Mazzafegato  dell’Alta Valle del Tevere «l’ultimo salume che si prepara quando – si legge nella scheda – rimangono le parti della macellazione, la cosiddetta ‘ripulitura di banco’». Proprio il sapore complesso stava portando al declino della particolare salsiccia, caratterizzata anche dall’aromaticità dei fiori di finocchio selvatico.

Cicotto Sempre con la carne di maiale è realizzato il Cicotto di Grutti (Gualdo Cattaneo), il fratello povero della porchetta vera regina della zona. Il presidio Slow food della piccola frazione è fatto con tutti i tagli dell’animale (dalle orecchie agli zampetti fino alle interiora) «lavorati e disossati a mano – spiega la scheda tecnica – accuratamente lavati e sezionati, poi posti all’interno di una vasca e quindi nel forno di cottura esattamente sotto la porchetta, in modo da raccogliere il grasso di questa e le spezie usate per la sua cottura»

Fava cottora  A Collicello di Amelia e Frattuccia di Guardea viene coltivata la fava cottora chiamata così perché secondo tradizione «si cucina e digerisce più facilmente di ogni altre». Ma la fava cottora non è una varietà qualsiasi, bensì  un ecotipo selezionato di generazione in generazione dagli abitanti del posto che hanno riprodotto i semi, permettendo a questo legume di adattarsi e legarsi fortemente al territorio sviluppando anche una notevole resistenza alle avversità locali». 

Fagiolina  Dal seme piccolo come un chicco di riso, la fagiolina viene piantata nei terreni attorno al lago Trasimeno e diffusa fino agli anni Cinquanta del Novecento, quando è poi quasi scomparsa in seguito al grave spopolamento delle campagne. Fagiolo dalla forma ovale e minuscola può essere di vari colori «dal crema al nero passando per il salmone e per tutte le tonalità del marrone, anche screziato».

Roveja  di Civita di Cascia. La classificazione botanica è ancora incerta ma è comunemente identificato come legume simile al pisello «protagonista nei secoli passati dell’alimentazione dei pastori e contadini dei Sibillini, dove era coltivata anche in quota perché – spiega la scheda tecnica – resistente anche alle basse temperature».

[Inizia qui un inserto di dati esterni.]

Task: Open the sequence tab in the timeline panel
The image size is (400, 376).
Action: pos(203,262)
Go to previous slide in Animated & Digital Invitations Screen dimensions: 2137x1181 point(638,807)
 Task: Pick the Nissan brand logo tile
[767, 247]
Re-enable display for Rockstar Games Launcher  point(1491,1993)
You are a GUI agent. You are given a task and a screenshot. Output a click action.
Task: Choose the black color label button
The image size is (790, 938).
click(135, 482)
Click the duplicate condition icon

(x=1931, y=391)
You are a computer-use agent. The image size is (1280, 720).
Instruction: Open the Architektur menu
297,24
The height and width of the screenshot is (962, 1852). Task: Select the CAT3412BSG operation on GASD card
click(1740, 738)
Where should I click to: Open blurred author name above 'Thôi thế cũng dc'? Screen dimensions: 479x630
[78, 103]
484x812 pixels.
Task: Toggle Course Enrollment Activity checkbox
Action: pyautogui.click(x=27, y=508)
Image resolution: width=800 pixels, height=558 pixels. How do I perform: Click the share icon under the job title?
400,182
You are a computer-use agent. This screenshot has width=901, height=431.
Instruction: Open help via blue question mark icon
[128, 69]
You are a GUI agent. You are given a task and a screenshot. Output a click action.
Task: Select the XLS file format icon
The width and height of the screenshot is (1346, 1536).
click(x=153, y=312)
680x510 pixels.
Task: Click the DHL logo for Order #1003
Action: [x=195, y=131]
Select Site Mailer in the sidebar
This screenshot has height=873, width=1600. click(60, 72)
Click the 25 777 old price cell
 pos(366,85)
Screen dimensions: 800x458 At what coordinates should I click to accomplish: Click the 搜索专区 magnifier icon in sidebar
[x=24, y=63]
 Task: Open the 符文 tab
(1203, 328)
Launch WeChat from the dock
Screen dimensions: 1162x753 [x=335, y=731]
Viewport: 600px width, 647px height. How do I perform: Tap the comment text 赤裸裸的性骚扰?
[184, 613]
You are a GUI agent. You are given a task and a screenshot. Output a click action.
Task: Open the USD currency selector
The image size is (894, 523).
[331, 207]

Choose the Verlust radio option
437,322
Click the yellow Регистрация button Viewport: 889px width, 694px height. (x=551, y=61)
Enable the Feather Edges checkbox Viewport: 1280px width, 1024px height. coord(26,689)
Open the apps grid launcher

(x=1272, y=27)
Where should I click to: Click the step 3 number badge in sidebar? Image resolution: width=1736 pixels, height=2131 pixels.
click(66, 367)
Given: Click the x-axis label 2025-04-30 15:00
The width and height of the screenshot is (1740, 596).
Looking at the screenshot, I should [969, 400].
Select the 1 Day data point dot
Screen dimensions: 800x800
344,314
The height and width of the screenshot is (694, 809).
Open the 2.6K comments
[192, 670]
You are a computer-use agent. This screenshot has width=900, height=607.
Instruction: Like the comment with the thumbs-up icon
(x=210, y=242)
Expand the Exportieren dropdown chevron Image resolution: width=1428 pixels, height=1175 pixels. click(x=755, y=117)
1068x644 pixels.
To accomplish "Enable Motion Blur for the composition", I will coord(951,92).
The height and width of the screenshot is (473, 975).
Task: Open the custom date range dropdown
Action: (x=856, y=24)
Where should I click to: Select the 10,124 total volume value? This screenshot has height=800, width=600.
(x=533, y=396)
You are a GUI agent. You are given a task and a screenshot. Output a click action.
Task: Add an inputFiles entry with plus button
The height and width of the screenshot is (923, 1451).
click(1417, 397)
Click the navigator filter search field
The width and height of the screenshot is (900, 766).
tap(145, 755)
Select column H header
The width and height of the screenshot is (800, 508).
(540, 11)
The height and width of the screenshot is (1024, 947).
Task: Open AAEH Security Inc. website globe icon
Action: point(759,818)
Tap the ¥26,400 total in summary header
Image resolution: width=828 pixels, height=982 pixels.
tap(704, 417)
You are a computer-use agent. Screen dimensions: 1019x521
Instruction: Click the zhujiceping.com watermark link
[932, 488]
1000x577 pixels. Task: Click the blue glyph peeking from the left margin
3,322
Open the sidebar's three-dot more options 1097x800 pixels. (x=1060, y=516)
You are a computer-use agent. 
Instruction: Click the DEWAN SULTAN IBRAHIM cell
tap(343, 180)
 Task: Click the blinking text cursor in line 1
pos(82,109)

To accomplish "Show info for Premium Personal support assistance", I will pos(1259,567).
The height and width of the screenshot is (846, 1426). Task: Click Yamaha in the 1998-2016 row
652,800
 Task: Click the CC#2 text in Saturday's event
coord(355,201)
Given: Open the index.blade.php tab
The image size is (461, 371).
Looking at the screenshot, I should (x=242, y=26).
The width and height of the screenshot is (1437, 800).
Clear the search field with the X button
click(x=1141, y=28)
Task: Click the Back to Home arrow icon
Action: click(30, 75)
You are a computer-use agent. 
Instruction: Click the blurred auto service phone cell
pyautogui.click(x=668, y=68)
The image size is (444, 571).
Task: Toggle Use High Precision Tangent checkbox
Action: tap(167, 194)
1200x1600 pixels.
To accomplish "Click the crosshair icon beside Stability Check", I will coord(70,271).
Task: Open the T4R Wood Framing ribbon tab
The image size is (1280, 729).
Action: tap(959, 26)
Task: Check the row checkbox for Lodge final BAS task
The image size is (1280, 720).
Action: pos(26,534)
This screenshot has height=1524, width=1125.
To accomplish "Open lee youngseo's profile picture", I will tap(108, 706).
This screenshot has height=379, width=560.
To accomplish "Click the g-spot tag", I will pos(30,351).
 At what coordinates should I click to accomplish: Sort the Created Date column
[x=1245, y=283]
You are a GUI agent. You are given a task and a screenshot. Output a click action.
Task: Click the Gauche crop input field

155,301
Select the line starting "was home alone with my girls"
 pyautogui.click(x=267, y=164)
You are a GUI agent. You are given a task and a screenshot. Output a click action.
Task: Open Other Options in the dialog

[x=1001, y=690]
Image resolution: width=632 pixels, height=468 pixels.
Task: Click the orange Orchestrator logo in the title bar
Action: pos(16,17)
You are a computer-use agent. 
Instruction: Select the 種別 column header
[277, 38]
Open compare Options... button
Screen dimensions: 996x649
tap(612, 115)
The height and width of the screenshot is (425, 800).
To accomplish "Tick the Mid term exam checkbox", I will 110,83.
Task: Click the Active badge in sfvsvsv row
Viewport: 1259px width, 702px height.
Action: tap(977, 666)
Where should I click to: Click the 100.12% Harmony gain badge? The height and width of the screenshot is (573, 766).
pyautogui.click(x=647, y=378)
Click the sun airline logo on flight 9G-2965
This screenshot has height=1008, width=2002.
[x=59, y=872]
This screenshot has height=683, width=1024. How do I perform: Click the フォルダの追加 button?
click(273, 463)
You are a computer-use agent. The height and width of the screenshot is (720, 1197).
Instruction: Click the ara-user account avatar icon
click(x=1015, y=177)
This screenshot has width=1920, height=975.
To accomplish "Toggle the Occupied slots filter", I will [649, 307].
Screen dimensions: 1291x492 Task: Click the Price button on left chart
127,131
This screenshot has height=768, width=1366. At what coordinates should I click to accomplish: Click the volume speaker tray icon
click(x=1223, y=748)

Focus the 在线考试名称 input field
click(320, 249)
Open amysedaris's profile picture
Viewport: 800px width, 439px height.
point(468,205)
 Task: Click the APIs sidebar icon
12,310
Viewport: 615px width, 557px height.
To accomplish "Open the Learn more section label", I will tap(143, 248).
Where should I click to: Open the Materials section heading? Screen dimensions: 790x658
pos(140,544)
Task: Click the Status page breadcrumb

Sedano nero di Trevi. Ampiamente conosciuto fino alla prima metà del Novecento quando poi la produzione è entrata in crisi a causa dell’avvento del sedano americano. «Le operazioni effettuate per ottenere il ‘nero di Trevi’ sono rigorose e invariate da secoli, a cominciare dalla semina, che avviene ad aprile in fase di luna calante. I contadini di Trevi sono gelosissimi dei loro semi e ognuno riproduce i propri dopo averli prelevati ad ogni stagione dalle piante migliori».

Vino santo affumicato Chiude il cerchio della ristretta rosa delle eccellenze con la lumaca arancione il vino santo affumicato dell’Alta Valle del Tevere, precisamente nella zona di Città di Castello dove «nei secoli le famiglie hanno elaborato la tecnica dell’appassimento dei grappoli in locali ricchi di fumo, per la presenza di camini e stufe, che rende unico il prodotto, donandogli una nota affumicata». La pratica nell’ Ottocento si è poi intrecciata con la massiccia produzione del tabacco nella zona, coi grappoli che hanno diviso gli spazi con le piante di tabacco, tanto che «tutt’ora resta viva la tradizione di inzuppare il sigaro nel vino santo prima di fumarlo».

 

 

Silvia, dopo i suoi magnifici uomini (Pietro e Giulio, 14 e 12 anni), ha due grandi passioni: la letteratura tedesca e la cucina. Dopo gli studi in germanistica ha rilevato insieme al marito Arek il ristorante di famiglia, trasformando il suo amore per la cucina in un’arte più che in un lavoro. Ciò grazie al connubio tra gli antichi saperi culinari umbri della madre Luisa e ricette e sperimentazioni attuali, che tengono sempre conto di due fattori: le produzioni del territorio e l’alta qualitá delle materie prime.